18 Pensa na existência terrestre como sendo a vida educativa, dentro da vida imperecível e, através dos obstáculos do cotidiano, perceberás que te vês em temporário curso de aprendizagem, enquanto que os astros, na Tela Cósmica, te farão sentir que, se te matriculaste na escola da experiência humana, estás igualmente no caminho de regresso ao Lar Maior, onde te esperam as luzes do Eterno Alvorecer.
Irmão Saulo
Acaba de ocorrer um fato espantoso, que só podemos explicar nos termos da mensagem de Emmanuel sobre a existência terrestre, perfeitamente de acordo com os princípios doutrinários. A Federação Espírita do Estado de São Paulo está lançando, juntamente com o Instituto de Difusão Espírita de Araras, uma edição adulterada de O Evangelho Segundo o Espiritismo, de Allan Kardec. Esse fato rompe a tradição secular, de respeito e fidelidade a Kardec, que sempre caracterizou o Espiritismo em São Paulo. A FEESP [Federação Espírita do Estado de São Paulo], líder nacional da luta pela pureza doutrinária, coloca-se à frente de um movimento escuso de deturpação da Doutrina.

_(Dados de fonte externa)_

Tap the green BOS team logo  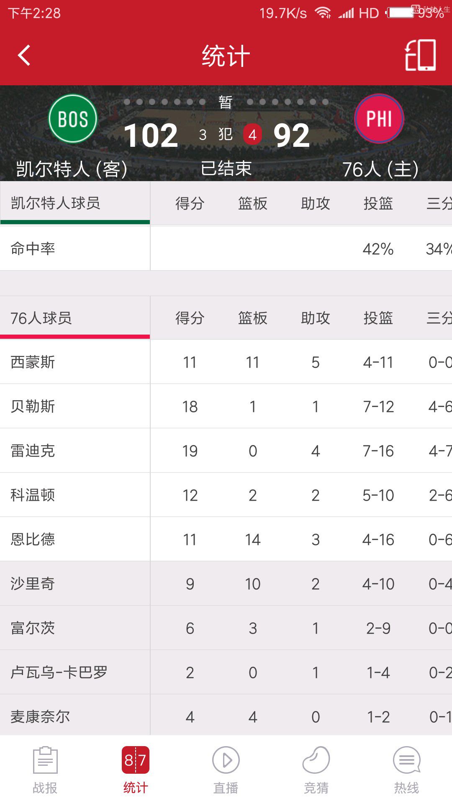tap(73, 119)
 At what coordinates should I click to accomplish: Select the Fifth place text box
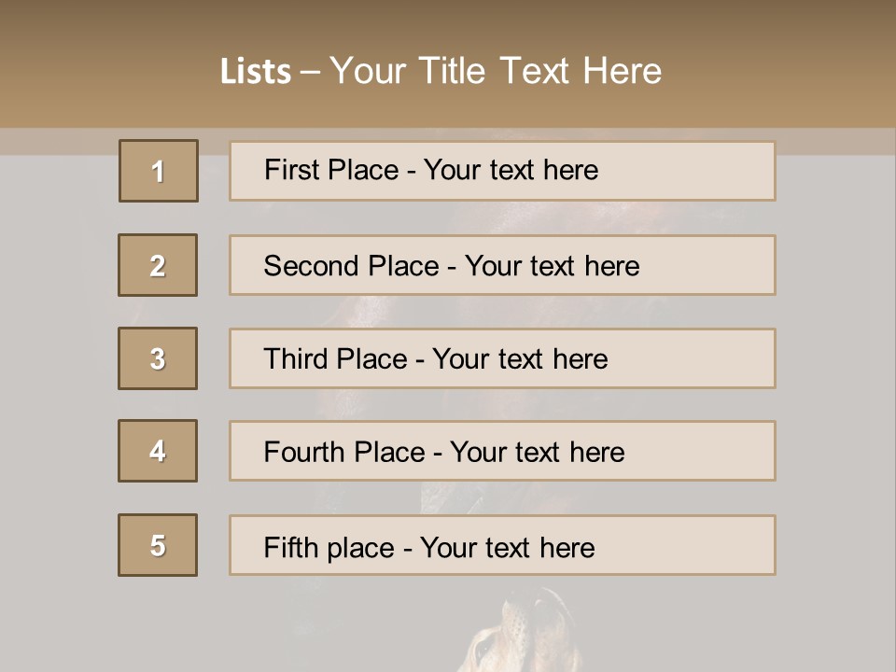(502, 544)
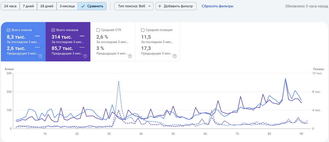Click dashed line spike near day 33
329x142 pixels.
coord(118,81)
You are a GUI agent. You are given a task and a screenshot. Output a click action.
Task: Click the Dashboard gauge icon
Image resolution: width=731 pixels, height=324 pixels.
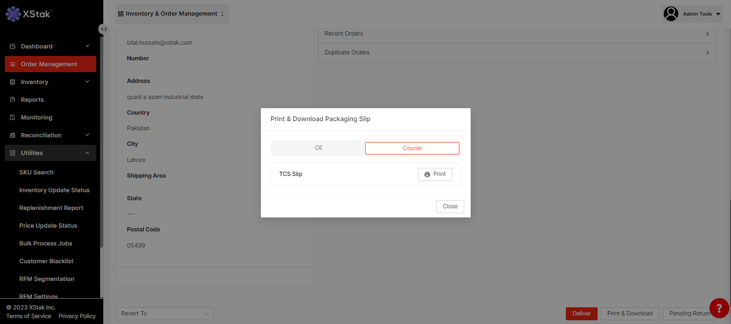pyautogui.click(x=12, y=47)

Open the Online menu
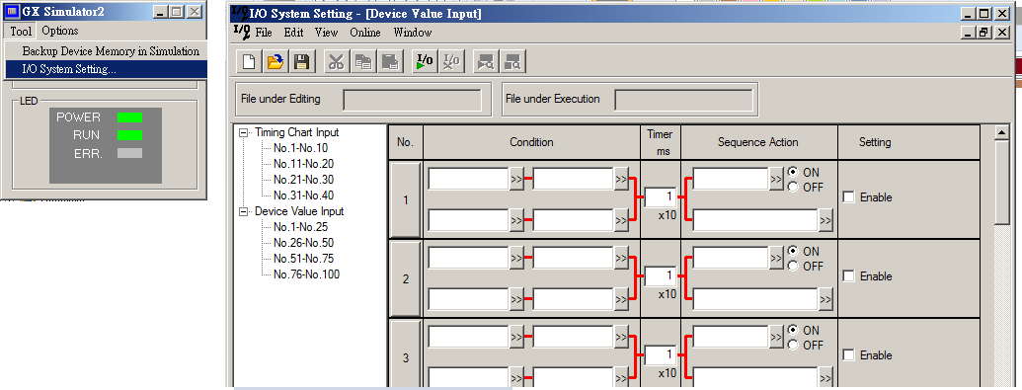[365, 33]

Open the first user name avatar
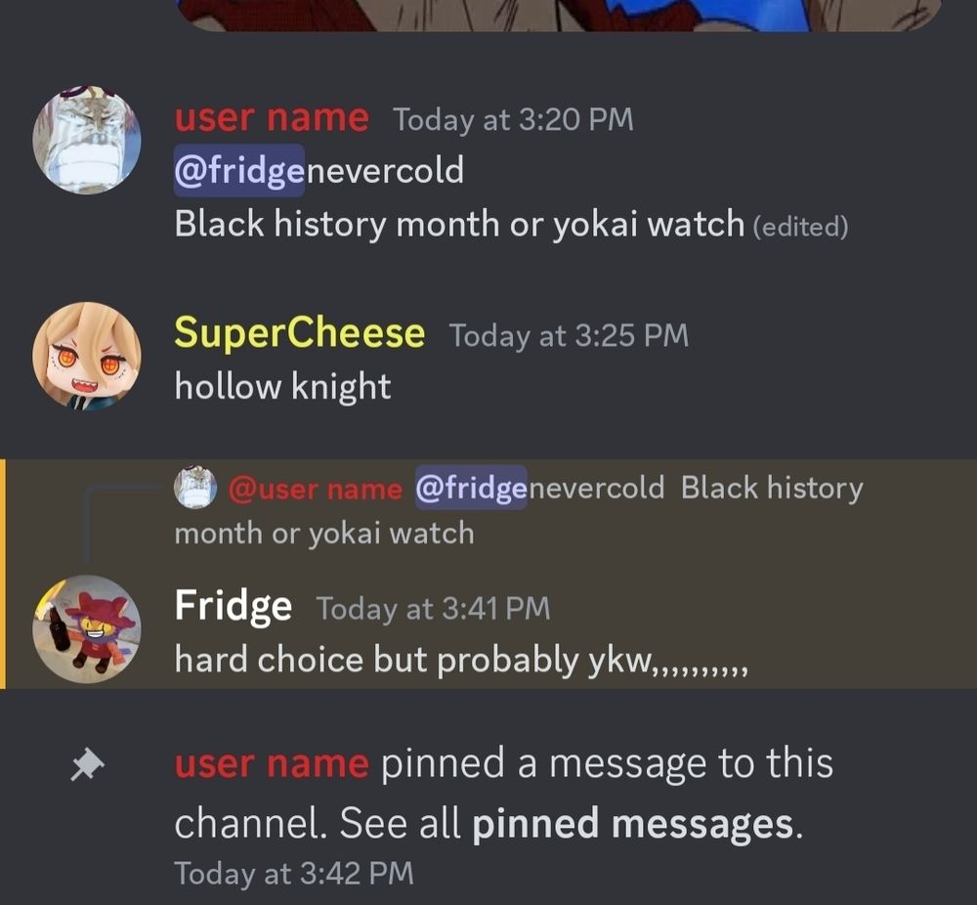click(x=87, y=140)
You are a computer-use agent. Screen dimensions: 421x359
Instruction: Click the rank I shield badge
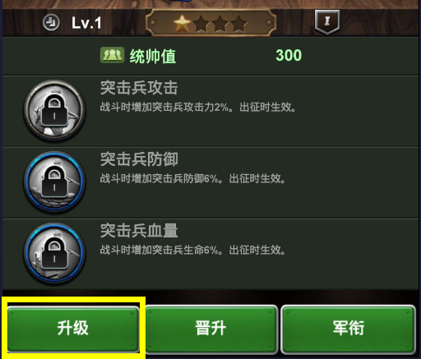[x=327, y=22]
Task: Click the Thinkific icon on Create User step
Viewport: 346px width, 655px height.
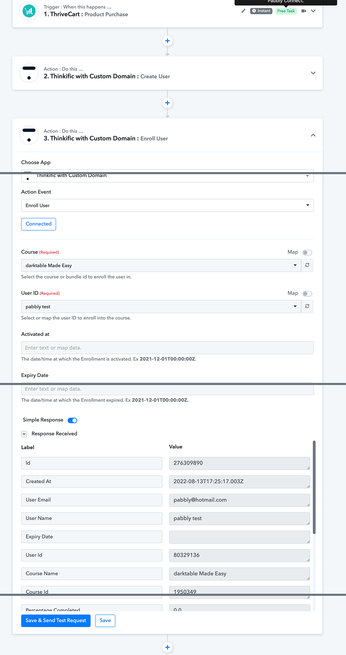Action: click(x=29, y=73)
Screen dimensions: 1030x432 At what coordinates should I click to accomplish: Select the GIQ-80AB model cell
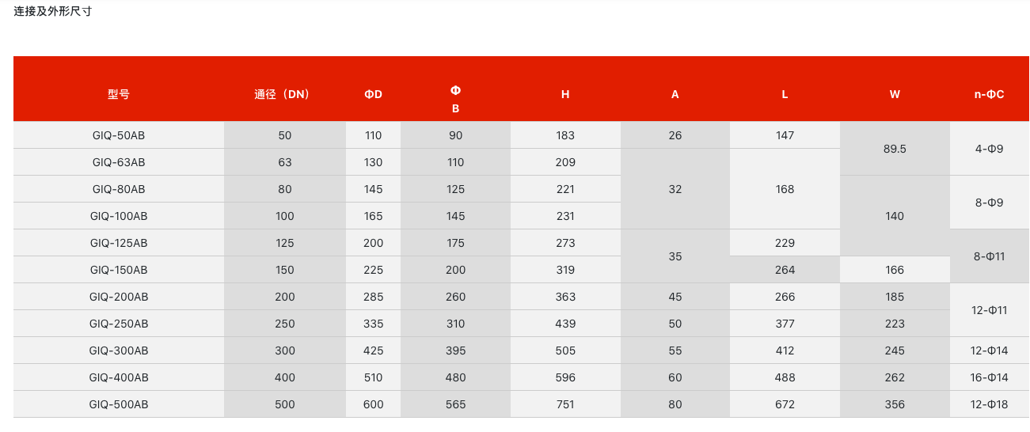(x=119, y=189)
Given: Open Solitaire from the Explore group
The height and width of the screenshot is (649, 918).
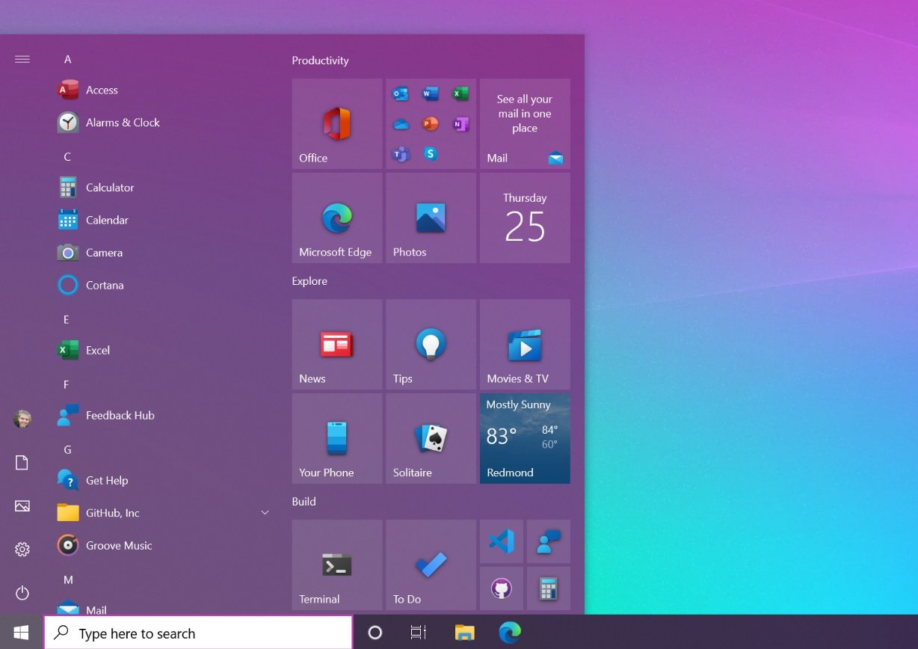Looking at the screenshot, I should [431, 437].
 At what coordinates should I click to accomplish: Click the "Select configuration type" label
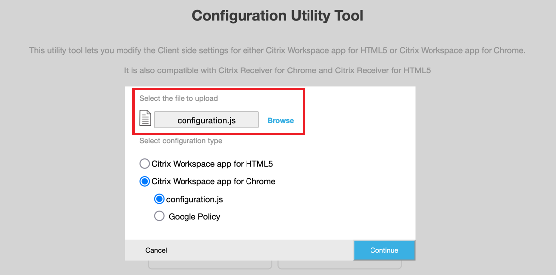[181, 141]
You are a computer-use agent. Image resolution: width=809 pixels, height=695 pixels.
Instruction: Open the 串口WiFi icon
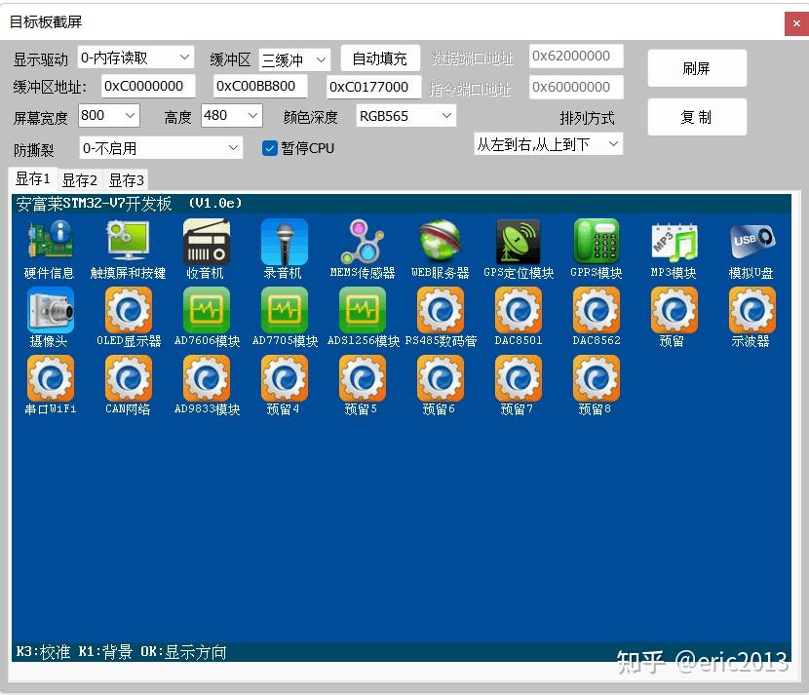(x=50, y=378)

O Novo Evangelho, adulterado pelo tradutor-traditore Paulo Alves Godoy e aprovado pelo Departamento do Livro Espírita, está sendo vendido a preços populares, para maior divulgação. Não há explicação possível para esse fato, fora da doutrina da reencarnação. Paulo Alves Godoy tem sido fiel à Doutrina. O que o levou a mudar subitamente de rumo? Sugestões espirituais, segundo alega. De onde vêm essas sugestões? Duas frases da mensagem de Emmanuel socorrem a nossa perplexidade, explicando os fins da reencarnação: aquele é repetente de lições nas quais faliu em outra época e outro é chamado à revisão do próprio comportamento.
Nossos vícios e erros do passado repontam na vida presente em forma de tendências latentes, às vezes adormecidas durante anos, mas prontas a ressurgir e impor-se à primeira sugestão das circunstâncias ou de antigos comparsas do passado, encarnados e desencarnados. Todos estamos sujeitos a essas dolorosas surpresas e por isso o Cristo nos recomendou vigiar e orar constantemente. A adulteração do Evangelho foi intensamente praticada no passado e várias dessas deturpações ainda permanecem nos textos atuais, como Kardec o demonstrou. Ninguém está livre de haver pertencido às equipes de adulteradores, tendo hoje de enfrentar novamente a tentação antiga para superá-la e corrigir-se. É essa a oportunidade de revisão do comportamento a que alude Emmanuel.
As adulterações feitas no texto de Kardec, nessa tradução de Paulo Alves Godoy, são de tal maneira injustificáveis que não há outra explicação para o caso. Modificações pueris, desnecessárias, marcadas por estreito sectarismo, que só servem para ridicularizar o livro básico do aspecto religioso do Espiritismo. Como não perceberam isso os diretores do Departamento do Livro? Como não o perceberam os confrades de Araras? O que lhes perturbou o senso? A resposta a essas perguntas só pode ser dada pela mensagem de Emmanuel, que nos lembra os objetivos da reencarnação.
Das adulterações do Evangelho, no passado, resultaram além da desfiguração dos textos conhecidos, a produção abundante dos Evangelhos Apócrifos, que perturbaram seriamente o desenvolvimento do Cristianismo. Só mais tarde, quando se tornou possível a investigação rigorosa do problema, puderam ser rejeitados. Isso nos mostra como são imprevisíveis as consequências do atentado que acaba de repetir-se em nosso meio. Só resta à Federação Espírita do Estado e ao Instituto de Araras suspender a distribuição e venda dessa obra deturpada, arcando com os prejuízos materiais de uma edição espúria. Ou isso ou a responsabilidade de haverem iniciado o processo de adulteração da obra de Kardec e do Espírito da Verdade no Brasil e no Mundo.